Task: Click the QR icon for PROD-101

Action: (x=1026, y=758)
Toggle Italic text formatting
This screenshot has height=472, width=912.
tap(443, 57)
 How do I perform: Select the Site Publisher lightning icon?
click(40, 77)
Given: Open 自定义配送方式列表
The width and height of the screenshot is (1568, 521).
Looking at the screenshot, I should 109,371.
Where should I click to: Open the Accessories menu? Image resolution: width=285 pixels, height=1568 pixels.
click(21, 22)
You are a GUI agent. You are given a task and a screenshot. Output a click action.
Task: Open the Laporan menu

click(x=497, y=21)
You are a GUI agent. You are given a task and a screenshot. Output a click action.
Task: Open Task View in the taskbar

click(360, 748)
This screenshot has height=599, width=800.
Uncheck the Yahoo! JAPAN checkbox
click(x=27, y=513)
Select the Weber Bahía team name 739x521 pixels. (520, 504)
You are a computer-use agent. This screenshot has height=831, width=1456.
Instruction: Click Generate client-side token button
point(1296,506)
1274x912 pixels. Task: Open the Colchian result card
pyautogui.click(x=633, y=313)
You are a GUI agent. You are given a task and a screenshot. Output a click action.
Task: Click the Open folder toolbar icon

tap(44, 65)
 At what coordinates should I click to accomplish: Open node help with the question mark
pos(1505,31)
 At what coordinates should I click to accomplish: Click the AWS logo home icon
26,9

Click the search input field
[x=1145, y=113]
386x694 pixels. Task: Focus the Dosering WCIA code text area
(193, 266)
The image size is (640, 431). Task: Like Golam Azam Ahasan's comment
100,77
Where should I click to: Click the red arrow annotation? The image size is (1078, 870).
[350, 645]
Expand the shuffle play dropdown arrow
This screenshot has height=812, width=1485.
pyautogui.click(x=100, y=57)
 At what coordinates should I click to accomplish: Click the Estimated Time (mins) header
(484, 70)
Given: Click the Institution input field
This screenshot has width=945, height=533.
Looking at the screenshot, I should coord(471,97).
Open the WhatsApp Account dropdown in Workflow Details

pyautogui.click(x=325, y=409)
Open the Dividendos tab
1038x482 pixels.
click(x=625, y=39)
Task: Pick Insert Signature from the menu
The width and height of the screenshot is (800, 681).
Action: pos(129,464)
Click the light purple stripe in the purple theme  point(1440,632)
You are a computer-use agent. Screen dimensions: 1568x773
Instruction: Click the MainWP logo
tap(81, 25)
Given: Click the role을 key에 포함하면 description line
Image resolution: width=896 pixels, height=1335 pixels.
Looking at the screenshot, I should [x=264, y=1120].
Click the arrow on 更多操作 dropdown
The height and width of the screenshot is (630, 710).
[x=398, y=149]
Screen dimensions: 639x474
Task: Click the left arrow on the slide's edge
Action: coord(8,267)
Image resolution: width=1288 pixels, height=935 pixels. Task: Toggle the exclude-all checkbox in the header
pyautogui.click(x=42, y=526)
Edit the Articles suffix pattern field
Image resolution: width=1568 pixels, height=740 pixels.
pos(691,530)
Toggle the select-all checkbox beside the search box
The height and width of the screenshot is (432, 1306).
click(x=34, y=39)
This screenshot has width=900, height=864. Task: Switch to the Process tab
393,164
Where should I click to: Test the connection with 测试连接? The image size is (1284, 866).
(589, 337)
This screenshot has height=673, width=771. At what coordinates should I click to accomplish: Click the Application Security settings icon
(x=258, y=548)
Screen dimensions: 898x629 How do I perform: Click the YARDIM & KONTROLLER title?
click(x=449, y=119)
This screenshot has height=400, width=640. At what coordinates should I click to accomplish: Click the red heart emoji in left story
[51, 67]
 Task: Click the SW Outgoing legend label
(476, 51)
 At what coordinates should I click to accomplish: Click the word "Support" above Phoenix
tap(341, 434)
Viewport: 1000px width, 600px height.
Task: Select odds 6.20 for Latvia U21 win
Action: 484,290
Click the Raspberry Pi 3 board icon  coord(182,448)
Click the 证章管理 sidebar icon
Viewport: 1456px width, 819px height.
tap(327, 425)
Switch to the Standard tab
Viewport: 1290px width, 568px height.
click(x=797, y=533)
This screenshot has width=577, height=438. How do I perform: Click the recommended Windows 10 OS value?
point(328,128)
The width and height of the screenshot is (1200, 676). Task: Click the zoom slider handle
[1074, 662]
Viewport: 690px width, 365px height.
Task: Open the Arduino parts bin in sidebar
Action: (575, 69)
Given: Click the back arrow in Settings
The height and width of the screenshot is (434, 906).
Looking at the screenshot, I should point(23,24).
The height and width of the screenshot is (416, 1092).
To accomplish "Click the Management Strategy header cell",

**Prompt**. With nothing left out, print the data above exactly.

**Solution**.
Task: Click the QR icon for PROD-101

Action: (x=1026, y=758)
Toggle Italic text formatting
This screenshot has height=472, width=912.
tap(443, 57)
 How do I perform: Select the Site Publisher lightning icon?
click(40, 77)
Given: Open 自定义配送方式列表
The width and height of the screenshot is (1568, 521).
Looking at the screenshot, I should 109,371.
Where should I click to: Open the Accessories menu? Image resolution: width=285 pixels, height=1568 pixels.
click(21, 22)
You are a GUI agent. You are given a task and a screenshot. Output a click action.
Task: Open the Laporan menu

click(x=497, y=21)
You are a GUI agent. You are given a task and a screenshot. Output a click action.
Task: Open Task View in the taskbar

click(360, 748)
This screenshot has height=599, width=800.
Uncheck the Yahoo! JAPAN checkbox
click(x=27, y=513)
Select the Weber Bahía team name 739x521 pixels. (520, 504)
You are a computer-use agent. This screenshot has height=831, width=1456.
Instruction: Click Generate client-side token button
point(1296,506)
1274x912 pixels. Task: Open the Colchian result card
pyautogui.click(x=633, y=313)
You are a GUI agent. You are given a task and a screenshot. Output a click action.
Task: Click the Open folder toolbar icon

tap(44, 65)
 At what coordinates should I click to accomplish: Open node help with the question mark
pos(1505,31)
 At what coordinates should I click to accomplish: Click the AWS logo home icon
26,9

Click the search input field
[x=1145, y=113]
386x694 pixels. Task: Focus the Dosering WCIA code text area
(193, 266)
The image size is (640, 431). Task: Like Golam Azam Ahasan's comment
100,77
Where should I click to: Click the red arrow annotation? The image size is (1078, 870).
[350, 645]
Expand the shuffle play dropdown arrow
This screenshot has height=812, width=1485.
pyautogui.click(x=100, y=57)
 At what coordinates should I click to accomplish: Click the Estimated Time (mins) header
(484, 70)
Given: Click the Institution input field
This screenshot has width=945, height=533.
Looking at the screenshot, I should coord(471,97).
Open the WhatsApp Account dropdown in Workflow Details

pyautogui.click(x=325, y=409)
Open the Dividendos tab
1038x482 pixels.
click(x=625, y=39)
Task: Pick Insert Signature from the menu
The width and height of the screenshot is (800, 681).
Action: pos(129,464)
Click the light purple stripe in the purple theme  point(1440,632)
You are a computer-use agent. Screen dimensions: 1568x773
Instruction: Click the MainWP logo
tap(81, 25)
Given: Click the role을 key에 포함하면 description line
Image resolution: width=896 pixels, height=1335 pixels.
Looking at the screenshot, I should [x=264, y=1120].
Click the arrow on 更多操作 dropdown
The height and width of the screenshot is (630, 710).
[x=398, y=149]
Screen dimensions: 639x474
Task: Click the left arrow on the slide's edge
Action: coord(8,267)
Image resolution: width=1288 pixels, height=935 pixels. Task: Toggle the exclude-all checkbox in the header
pyautogui.click(x=42, y=526)
Edit the Articles suffix pattern field
Image resolution: width=1568 pixels, height=740 pixels.
pos(691,530)
Toggle the select-all checkbox beside the search box
The height and width of the screenshot is (432, 1306).
click(x=34, y=39)
This screenshot has width=900, height=864. Task: Switch to the Process tab
393,164
Where should I click to: Test the connection with 测试连接? The image size is (1284, 866).
(589, 337)
This screenshot has height=673, width=771. At what coordinates should I click to accomplish: Click the Application Security settings icon
(x=258, y=548)
Screen dimensions: 898x629 How do I perform: Click the YARDIM & KONTROLLER title?
click(x=449, y=119)
This screenshot has height=400, width=640. At what coordinates should I click to accomplish: Click the red heart emoji in left story
[51, 67]
 Task: Click the SW Outgoing legend label
(476, 51)
 At what coordinates should I click to accomplish: Click the word "Support" above Phoenix
tap(341, 434)
Viewport: 1000px width, 600px height.
Task: Select odds 6.20 for Latvia U21 win
Action: 484,290
Click the Raspberry Pi 3 board icon  coord(182,448)
Click the 证章管理 sidebar icon
Viewport: 1456px width, 819px height.
tap(327, 425)
Switch to the Standard tab
Viewport: 1290px width, 568px height.
click(x=797, y=533)
This screenshot has width=577, height=438. How do I perform: Click the recommended Windows 10 OS value?
point(328,128)
The width and height of the screenshot is (1200, 676). Task: Click the zoom slider handle
[1074, 662]
Viewport: 690px width, 365px height.
Task: Open the Arduino parts bin in sidebar
Action: (575, 69)
Given: Click the back arrow in Settings
The height and width of the screenshot is (434, 906).
Looking at the screenshot, I should point(23,24).
The height and width of the screenshot is (416, 1092).
To accomplish "Click the Management Strategy header cell",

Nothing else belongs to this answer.